Consigne
Restituez mot pour mot, dans l'extrait sur la dépêche d'Ems, le passage qui va de « Bismarck et ses » jusqu'à « poser leur candidature. » inclus.

Extrait choisi
Sans en référer à personne, Gramont rédige le brouillon de cet engagement et, via le télégraphe, demande à son ambassadeur de le transmettre au roi, à Ems.

La téméraire manoeuvre de Bismarck

Le 13 juillet 1870, entre huit et neuf heures du matin, l'ambassadeur Benedetti rencontre le roi Guillaume 1er sur sa promenade des sources à Ems. Il lui demande une garantie pour l'avenir. Le roi, irrité, rejette net la demande et propose à l'ambassadeur de le revoir l'après-midi. Un peu plus tard, le roi reçoit une lettre du prince de Hohenzollern confirmant le retrait de sa candidature. Il envoie son aide de camp de service Radziwill en informer l'ambassadeur Benedetti. Et l'aide de camp de préciser à l'ambassadeur : «Par là, Sa Majesté considère l'affaire comme liquidée»... L'ambassadeur se le tient pour dit et en informe son ministre.
À Berlin, à la chancellerie, Wilhelmstrasse, Bismarck dîne ce soir-là avec son chef d'état-major von Moltke et son ministre de la Guerre Roon. Arrive un télégramme d'Ems qui raconte en termes neutres l'entrevue du matin entre le roi et l'ambassadeur, la lettre du prince de Hohenzollern et la visite de l'aide de camp à Benedetti.
Quelques formules laissent toutefois percer l'irritation du roi : «Le comte Benedetti m'a saisi au passage à la promenade et, finalement, d'une manière très importune, exigea de moi que je l'autorise immédiatement à télégraphier que je m'engagerais pour l'avenir à ne plus jamais donner mon consentement, si les Hohenzollern revenaient de nouveau sur leur candidature...
Sa Majesté a reçu depuis lors une lettre du prince. Alors Sa Majesté a daigné décider de ne plus recevoir le comte Benedetti mais seulement de lui faire dire par un aide de camp que Sa Majesté n'avait plus rien à dire à l'ambassadeur...»
Bismarck et ses amis sont d'abord déçus de voir l'affaire conclue. Mais le chancelier ne tarde pas à se ressaisir. Il prend son grand crayon et rédige un résumé à sa manière du télégramme sans rien retrancher ni ajouter :
Ems, 13 juillet 1870. Après que les nouvelles de la renonciation du prince-héritier de Hohenzollern eussent été communiquées au gouvernement impérial français par le gouvernement royal espagnol, l'ambassadeur de France a exigé encore de Sa Majesté, à Ems, l'autorisation de télégraphier à Paris que Sa Majesté le roi s'engageait pour tout l'avenir à ne plus jamais donner son autorisation, si les Hohenzollern devaient à nouveau poser leur candidature.

Données fournies
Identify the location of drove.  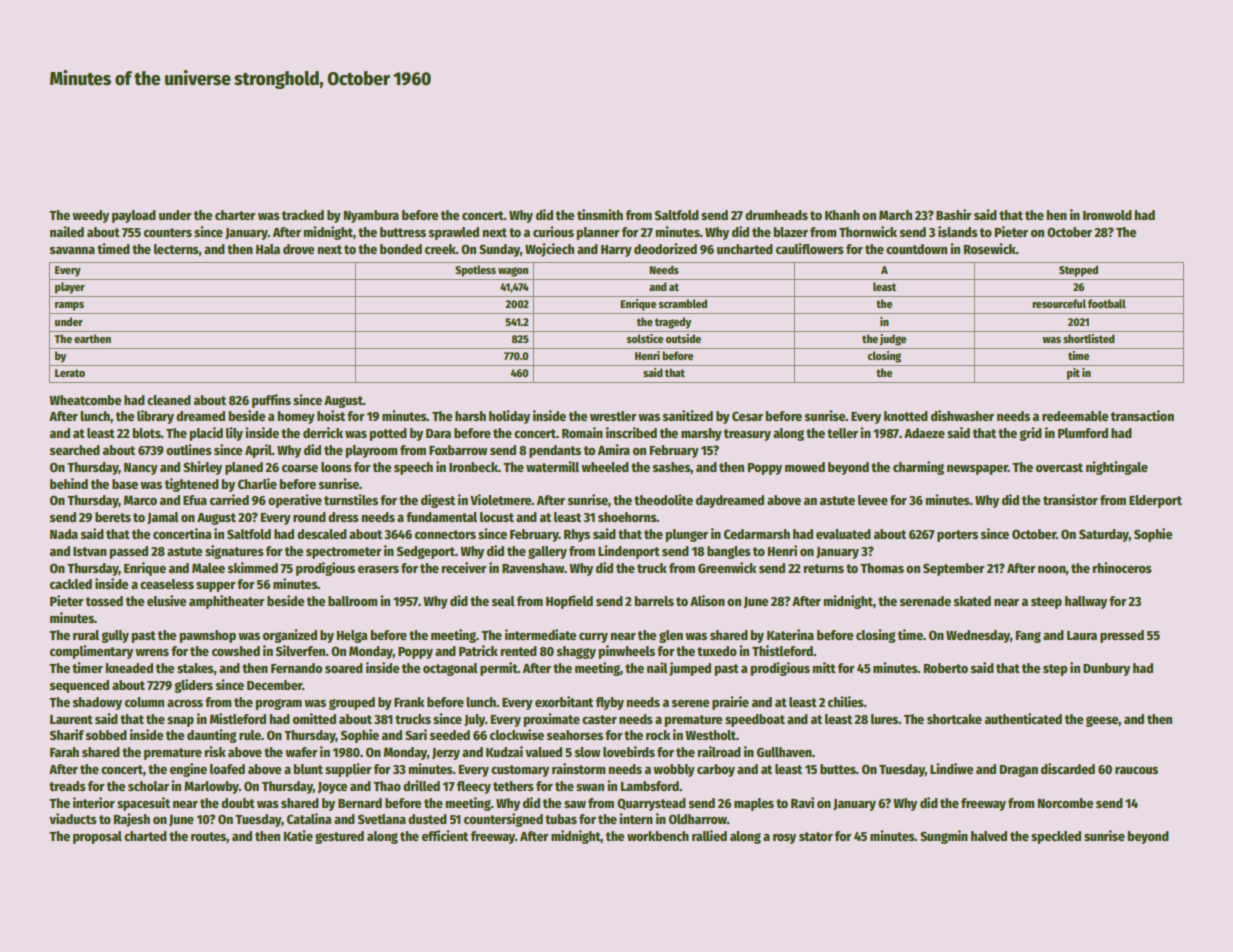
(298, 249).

Réponse
Bismarck et ses amis sont d'abord déçus de voir l'affaire conclue. Mais le chancelier ne tarde pas à se ressaisir. Il prend son grand crayon et rédige un résumé à sa manière du télégramme sans rien retrancher ni ajouter :
Ems, 13 juillet 1870. Après que les nouvelles de la renonciation du prince-héritier de Hohenzollern eussent été communiquées au gouvernement impérial français par le gouvernement royal espagnol, l'ambassadeur de France a exigé encore de Sa Majesté, à Ems, l'autorisation de télégraphier à Paris que Sa Majesté le roi s'engageait pour tout l'avenir à ne plus jamais donner son autorisation, si les Hohenzollern devaient à nouveau poser leur candidature.